**TASK DETAILS**: Find the line holding "Where should I" in the entries below. Give it again exactly, along with every line after it up to and including the line holding "The width and".

**DATA FOR THE TASK**:
---

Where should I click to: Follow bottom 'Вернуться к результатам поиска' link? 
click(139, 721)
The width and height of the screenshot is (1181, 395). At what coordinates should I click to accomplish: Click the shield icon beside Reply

---

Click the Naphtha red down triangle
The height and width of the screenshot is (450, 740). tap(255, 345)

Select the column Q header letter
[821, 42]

---

**ANSWER BOX**:
Where should I click to: Follow bottom 'Вернуться к результатам поиска' link? 
click(139, 721)
The width and height of the screenshot is (1181, 395). At what coordinates should I click to accomplish: Click the shield icon beside Reply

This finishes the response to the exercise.